• _Available data_
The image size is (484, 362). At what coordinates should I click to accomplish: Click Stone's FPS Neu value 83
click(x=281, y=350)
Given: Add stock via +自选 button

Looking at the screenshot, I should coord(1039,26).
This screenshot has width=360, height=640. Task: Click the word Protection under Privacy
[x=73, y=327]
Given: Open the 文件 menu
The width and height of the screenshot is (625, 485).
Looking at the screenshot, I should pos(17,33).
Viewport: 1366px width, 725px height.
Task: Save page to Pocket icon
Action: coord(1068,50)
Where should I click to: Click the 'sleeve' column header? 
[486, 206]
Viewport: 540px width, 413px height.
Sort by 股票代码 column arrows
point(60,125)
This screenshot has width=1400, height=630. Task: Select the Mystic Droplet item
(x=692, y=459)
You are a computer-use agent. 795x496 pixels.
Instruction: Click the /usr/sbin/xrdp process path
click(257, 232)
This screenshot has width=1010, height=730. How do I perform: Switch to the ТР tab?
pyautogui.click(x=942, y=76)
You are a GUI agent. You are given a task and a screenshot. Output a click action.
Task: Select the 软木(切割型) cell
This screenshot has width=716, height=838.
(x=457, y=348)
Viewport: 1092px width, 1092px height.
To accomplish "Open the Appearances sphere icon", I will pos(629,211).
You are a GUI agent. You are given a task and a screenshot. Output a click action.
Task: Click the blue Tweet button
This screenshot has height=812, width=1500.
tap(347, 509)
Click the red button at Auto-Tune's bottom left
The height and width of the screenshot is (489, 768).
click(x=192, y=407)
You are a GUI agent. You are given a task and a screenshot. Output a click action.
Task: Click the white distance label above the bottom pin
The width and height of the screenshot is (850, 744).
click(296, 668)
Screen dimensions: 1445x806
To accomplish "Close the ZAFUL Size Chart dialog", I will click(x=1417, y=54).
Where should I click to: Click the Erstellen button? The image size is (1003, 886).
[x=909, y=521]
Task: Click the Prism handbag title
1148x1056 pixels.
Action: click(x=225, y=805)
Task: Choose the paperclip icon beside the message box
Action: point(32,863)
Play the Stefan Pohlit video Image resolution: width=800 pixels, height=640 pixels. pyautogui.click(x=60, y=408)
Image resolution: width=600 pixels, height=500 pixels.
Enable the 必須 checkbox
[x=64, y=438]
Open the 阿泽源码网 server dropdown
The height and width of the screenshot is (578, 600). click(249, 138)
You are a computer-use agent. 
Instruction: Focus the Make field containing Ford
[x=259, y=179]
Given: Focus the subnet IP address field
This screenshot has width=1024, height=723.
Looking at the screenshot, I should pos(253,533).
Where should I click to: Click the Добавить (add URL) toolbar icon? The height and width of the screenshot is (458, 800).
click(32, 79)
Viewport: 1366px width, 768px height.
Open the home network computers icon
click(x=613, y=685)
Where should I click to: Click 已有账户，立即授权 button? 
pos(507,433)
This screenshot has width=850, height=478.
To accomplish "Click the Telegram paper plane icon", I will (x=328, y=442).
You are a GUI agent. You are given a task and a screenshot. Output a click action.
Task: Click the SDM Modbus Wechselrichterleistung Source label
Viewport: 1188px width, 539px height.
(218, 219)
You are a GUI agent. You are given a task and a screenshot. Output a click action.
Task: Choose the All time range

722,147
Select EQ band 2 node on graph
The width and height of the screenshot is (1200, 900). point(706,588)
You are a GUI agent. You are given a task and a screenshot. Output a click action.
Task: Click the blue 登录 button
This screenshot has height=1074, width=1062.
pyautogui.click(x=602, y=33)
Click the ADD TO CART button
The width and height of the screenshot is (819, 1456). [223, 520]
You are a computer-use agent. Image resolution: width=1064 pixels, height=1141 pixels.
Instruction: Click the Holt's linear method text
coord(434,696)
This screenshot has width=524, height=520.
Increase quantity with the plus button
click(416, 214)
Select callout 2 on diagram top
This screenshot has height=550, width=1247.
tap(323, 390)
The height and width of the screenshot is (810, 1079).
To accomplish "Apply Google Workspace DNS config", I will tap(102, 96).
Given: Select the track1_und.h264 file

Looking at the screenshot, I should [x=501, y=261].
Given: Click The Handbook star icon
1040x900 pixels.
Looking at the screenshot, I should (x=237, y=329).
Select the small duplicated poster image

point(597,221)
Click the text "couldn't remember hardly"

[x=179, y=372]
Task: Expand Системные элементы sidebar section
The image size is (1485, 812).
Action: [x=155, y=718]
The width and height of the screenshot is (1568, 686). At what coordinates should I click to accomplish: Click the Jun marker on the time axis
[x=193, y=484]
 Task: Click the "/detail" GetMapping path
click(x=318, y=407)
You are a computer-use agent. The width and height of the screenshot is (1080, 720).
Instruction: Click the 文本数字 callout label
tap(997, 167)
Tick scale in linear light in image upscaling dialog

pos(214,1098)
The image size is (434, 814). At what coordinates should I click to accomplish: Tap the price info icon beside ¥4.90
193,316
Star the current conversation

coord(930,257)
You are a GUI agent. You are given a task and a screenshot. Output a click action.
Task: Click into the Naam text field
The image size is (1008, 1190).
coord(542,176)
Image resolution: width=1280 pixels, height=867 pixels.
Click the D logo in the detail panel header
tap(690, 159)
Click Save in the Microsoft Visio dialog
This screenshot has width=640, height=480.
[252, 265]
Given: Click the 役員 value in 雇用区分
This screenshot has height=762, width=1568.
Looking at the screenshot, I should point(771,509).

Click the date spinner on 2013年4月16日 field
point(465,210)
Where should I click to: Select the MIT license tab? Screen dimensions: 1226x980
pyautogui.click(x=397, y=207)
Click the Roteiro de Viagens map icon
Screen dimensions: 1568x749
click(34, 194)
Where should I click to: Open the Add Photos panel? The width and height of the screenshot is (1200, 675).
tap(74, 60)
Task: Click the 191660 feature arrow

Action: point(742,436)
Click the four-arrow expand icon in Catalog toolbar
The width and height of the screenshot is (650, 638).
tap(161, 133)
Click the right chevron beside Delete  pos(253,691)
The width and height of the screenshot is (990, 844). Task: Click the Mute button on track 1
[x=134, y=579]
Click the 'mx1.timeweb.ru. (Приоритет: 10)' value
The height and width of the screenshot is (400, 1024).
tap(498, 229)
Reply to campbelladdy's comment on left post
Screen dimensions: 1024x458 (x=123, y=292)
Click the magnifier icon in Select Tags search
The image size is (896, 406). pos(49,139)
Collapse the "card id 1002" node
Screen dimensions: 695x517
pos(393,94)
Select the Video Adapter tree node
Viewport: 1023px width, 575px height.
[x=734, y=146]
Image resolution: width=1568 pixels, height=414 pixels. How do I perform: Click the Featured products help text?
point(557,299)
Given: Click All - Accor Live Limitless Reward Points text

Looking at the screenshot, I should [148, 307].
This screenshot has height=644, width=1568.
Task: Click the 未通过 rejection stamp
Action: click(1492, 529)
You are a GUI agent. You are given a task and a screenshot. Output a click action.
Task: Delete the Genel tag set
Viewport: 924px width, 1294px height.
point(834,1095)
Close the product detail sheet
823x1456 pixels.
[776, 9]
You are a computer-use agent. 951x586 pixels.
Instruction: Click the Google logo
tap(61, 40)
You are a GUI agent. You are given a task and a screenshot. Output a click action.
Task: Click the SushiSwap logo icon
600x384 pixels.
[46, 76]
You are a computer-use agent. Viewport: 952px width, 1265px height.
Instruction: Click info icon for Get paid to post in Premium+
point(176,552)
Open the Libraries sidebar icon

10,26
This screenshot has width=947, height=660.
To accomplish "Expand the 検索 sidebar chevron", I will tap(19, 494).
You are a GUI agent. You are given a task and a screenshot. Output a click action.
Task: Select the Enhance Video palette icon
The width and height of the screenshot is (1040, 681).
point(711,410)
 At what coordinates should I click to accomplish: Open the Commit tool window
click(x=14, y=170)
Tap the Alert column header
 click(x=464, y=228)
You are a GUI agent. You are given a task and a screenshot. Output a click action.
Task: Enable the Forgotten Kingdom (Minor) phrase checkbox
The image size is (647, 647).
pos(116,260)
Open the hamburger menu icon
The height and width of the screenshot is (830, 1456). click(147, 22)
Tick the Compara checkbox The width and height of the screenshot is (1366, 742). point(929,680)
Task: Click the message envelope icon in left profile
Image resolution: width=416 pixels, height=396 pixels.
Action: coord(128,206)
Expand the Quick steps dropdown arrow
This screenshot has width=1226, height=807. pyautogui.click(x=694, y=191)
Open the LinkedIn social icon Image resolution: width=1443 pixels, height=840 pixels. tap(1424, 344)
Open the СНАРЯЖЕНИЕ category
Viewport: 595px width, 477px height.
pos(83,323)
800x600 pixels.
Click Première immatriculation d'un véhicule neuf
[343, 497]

• _Problem to work on_
Word for word, retype the lines from the one containing "Open the LinkedIn" through the final line of the data, including both ends and nothing more.

• _Written response_
Open the LinkedIn social icon Image resolution: width=1443 pixels, height=840 pixels. tap(1424, 344)
Open the СНАРЯЖЕНИЕ category
Viewport: 595px width, 477px height.
pos(83,323)
800x600 pixels.
Click Première immatriculation d'un véhicule neuf
[343, 497]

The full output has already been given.